▶ Activity A:
Decide whether each statement agrees with the article on morbid obesity in type 2 diabetes below. Answer yes or no for each, and quote the words of the article that decide it.
(i) The study found that more than 60 percent of U.S. adults with Type 2 diabetes are obese.
(ii) The researchers drew on surveys completed between 1976 and 2006.
(iii) Morbid obesity is defined as having a body mass index greater than 30.
▶ Activity B:
Please write a continuation of the article on morbid obesity in type 2 diabetes below, starting after its last sentence.

▶ Extracted text:
One out of every five type 2 diabetes patients is morbidly obese, a new U.S. study has claimed.
The study conducted by Loyola University Health System has found that 62.4 percent of U.S. adults with Type 2 diabetes are obese, while 20.7 percent are morbidly obese.
Among African American adults with Type 2 diabetes, 1 in 3 is morbidly obese, the study showed.
Dr. Holly Kramer, associate professor in the Department of Medicine, Division of Nephrology at Loyola University Chicago Stritch School of Medicine, who headed the study, said: "The rate of morbid obesity among people with diabetes is increasing at a very alarming rate, and this has substantial public health implications."
The researchers studied the National Health and Nutrition Examination Surveys, completed during the years 1976 to 2006, to reach the conclusion.
Morbid obesity is defined as having a body mass index (BMI) greater than 40. BMI is a measure of body fat based on height and weight. For example, a 5-foot-2-inch adult with a 40 BMI weighs 218 pounds (82 pounds overweight), while a 6-foot-2-inch adult with a 40 BMI weighs 311 pounds (117 pounds overweight).

▶ Entries supplied:
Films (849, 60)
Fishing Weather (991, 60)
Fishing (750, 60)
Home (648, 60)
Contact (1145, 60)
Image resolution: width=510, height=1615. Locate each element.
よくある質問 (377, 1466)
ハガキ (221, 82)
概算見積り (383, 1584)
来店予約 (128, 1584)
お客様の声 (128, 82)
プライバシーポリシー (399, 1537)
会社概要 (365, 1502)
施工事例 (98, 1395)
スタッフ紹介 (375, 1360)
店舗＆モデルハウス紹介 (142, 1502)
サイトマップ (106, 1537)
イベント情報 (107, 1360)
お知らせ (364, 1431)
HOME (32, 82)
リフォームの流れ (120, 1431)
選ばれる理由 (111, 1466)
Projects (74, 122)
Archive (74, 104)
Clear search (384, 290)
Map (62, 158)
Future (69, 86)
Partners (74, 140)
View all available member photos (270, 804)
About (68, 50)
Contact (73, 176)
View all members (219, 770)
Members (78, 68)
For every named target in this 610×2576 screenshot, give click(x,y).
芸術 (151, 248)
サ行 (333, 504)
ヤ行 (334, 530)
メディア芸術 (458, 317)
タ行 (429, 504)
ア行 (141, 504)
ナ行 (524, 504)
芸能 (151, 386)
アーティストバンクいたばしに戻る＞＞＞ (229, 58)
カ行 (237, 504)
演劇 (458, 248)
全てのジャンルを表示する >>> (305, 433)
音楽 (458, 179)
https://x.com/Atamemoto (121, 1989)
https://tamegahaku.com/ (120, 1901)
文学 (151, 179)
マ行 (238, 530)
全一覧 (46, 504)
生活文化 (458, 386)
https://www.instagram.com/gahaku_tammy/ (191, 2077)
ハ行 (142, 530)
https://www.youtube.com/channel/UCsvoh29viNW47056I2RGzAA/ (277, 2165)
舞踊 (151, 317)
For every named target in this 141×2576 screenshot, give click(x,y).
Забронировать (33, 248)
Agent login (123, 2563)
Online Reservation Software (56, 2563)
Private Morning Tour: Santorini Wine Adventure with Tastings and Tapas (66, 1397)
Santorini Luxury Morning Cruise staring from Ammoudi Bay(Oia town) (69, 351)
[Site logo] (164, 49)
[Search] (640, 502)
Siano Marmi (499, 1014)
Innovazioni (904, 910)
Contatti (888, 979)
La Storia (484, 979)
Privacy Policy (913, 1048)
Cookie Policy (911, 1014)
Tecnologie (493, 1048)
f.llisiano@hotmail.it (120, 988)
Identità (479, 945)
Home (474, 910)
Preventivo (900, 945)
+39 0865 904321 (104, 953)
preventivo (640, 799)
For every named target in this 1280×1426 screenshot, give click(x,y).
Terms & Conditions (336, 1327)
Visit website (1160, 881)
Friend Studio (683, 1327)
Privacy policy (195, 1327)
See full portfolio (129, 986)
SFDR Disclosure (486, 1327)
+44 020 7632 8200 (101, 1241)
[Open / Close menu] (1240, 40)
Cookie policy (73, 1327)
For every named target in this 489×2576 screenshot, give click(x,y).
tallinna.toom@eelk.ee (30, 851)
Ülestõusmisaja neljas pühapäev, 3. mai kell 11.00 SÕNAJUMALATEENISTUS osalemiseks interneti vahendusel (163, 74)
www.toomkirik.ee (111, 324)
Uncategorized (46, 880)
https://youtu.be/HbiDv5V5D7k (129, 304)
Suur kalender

▶ Task output A:
(i) Yes: "62.4 percent of U.S. adults with Type 2 diabetes are obese"
(ii) Yes: "completed during the years 1976 to 2006"
(iii) No: "having a body mass index (BMI) greater than 40"

▶ Task output B:
Kramer insisted that focusing solely on overall obesity rates "hinders the complete comprehension of this massive public health problem," as the greatest growth in obesity has been among diabetics who are morbidly obese.
Kramer further suggested that consumption of inexpensive food and sugary soda were the reasons behind the situation.
Experts recommended stomach-stapling gastric bypass surgery as the last resort for morbidly obese diabetics.
The study was published online in the Journal of Diabetes and its Complications.